A student at USF … let’s call this student Jake for the sake of argument … suffers from gender dysphoria. While the student in question is called Jake by everyone, who doesn’t know what is going on, Jake is in fact transgendered and in the earliest stages of treatment. Jake’s roommate, John, does not know what Jake is going through, but finds out when Jake decides to come clean about it.
John flips out six ways from Sunday, and reveals himself to be rabidly transphobic. He throws every conceivable slur at Jake, kicks up a shitstorm the likes of which we cannot rightly imagine, and storms out of the room, loudly proclaiming to the whole dorm, that he needs to throw up and that he’s been living with a disgusting tranny queer.
Back in the room, Jake is devastated … no less so when every other person living in the dorm either stares through the door to see the weird monstrosity that John just fled from, or subsequently refuses to have any kind of contact at all.
You think I’m being overly dramatic? Ask eight or nine out of ten teenaged transsexuals and they will tell you of experiences JUST like this one, with friends and family. I have heard them … not from a friend of a friend of a friend. But directly from the people who experienced it. And I myself experienced friends who reacted just like that to me. Old friends who told me to never show my disgusting self around them again. Who told me flat out that they didn’t trust I wouldn’t make a frontal attack on their rears if they turned their backs … however idiotic that may sound.
But back to the example here.
Jake goes to the school administration. Obviously, living with John is no longer an option in any way, shape or form.
What does USF do?
A: Summon John to a meeting, informing him that he is now on probation and that any further bad behaviour on his part will lead to immediate expulsion, and then find Jake a single room somewhere else on Campus (and some counselling for the dreadful experience).
B: Ship Jake off to a special dorm where other, likeminded people are concentrated.

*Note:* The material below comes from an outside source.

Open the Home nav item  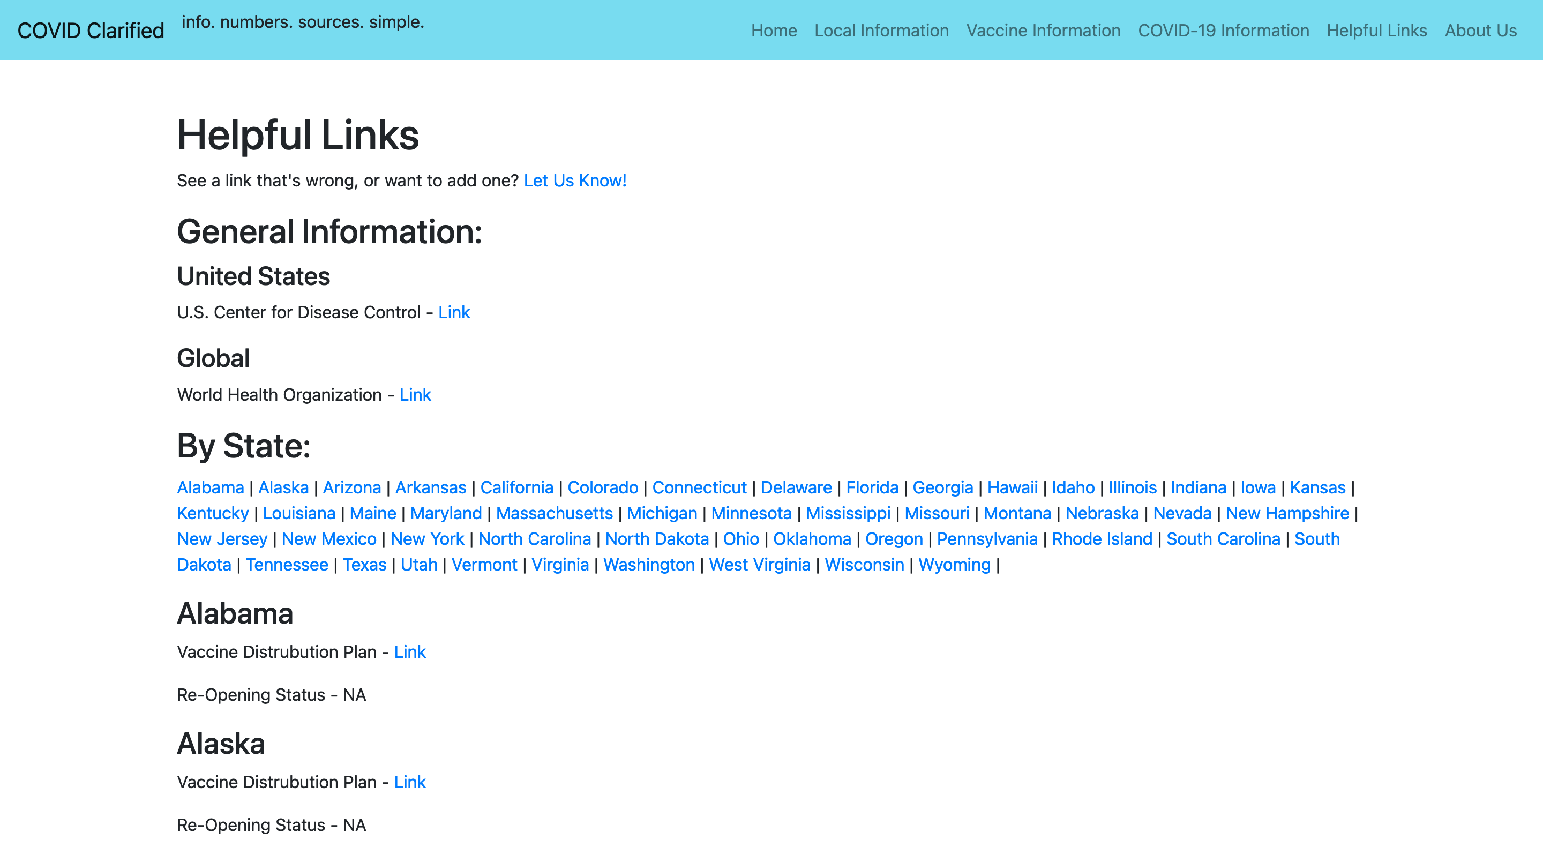pos(773,31)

Obviously, option B is now in effect at USF.
Who’s being punished now?
Look, I am not saying that it is easy to live a life with gender dysphoria. I of all people know it is very, very hard at times. And I am not saying that everything would be solved by simply moving Jake to a single room somewhere else. But concentrating people with a specific disability in one place on campus singles them out in a way that is COMPLETELY unacceptable.
What do you think the sign on the dorm wall said in that videoclip?
“Gay St.”
Ladies and Gentlemen of the Jury, I humbly submit to thee, the question of HOW FUCKING LONG you think it will be before that dorm-building is called “Trannytown” or “Shemale City” or something worse. Because those who want to hate and who want to single people like me out, are now allowed to.
Good Gods, this would scare the living daylights out of me if I was attending USF, and I hadn’t told anyone I was transgendered.
“Oh my Gods, if I say anything, they’ll tell me to pack my bags and send me over to THAT building. Please, please don’t let that happen …”
And this all begs the question, what will happen when these kids are done with college? What will they do then? Should they go find a special transgender apartment complex to live in then, with all the other transgender people out there? Go to a special transgender shopping centre for all their daily needs? Special transgender hairdressers, doctors, car-dealers, you name it?
WE ARE A PART OF THIS WORLD. We should not be made to hide away. We should be treated like everyone else, dammit!
I would be looking for a transfer to another university if I attended USF and I was transgendered.
They might as well have painted a bullseye on my face and given all the Fred Phelps’s in America a scoped hunting rifle.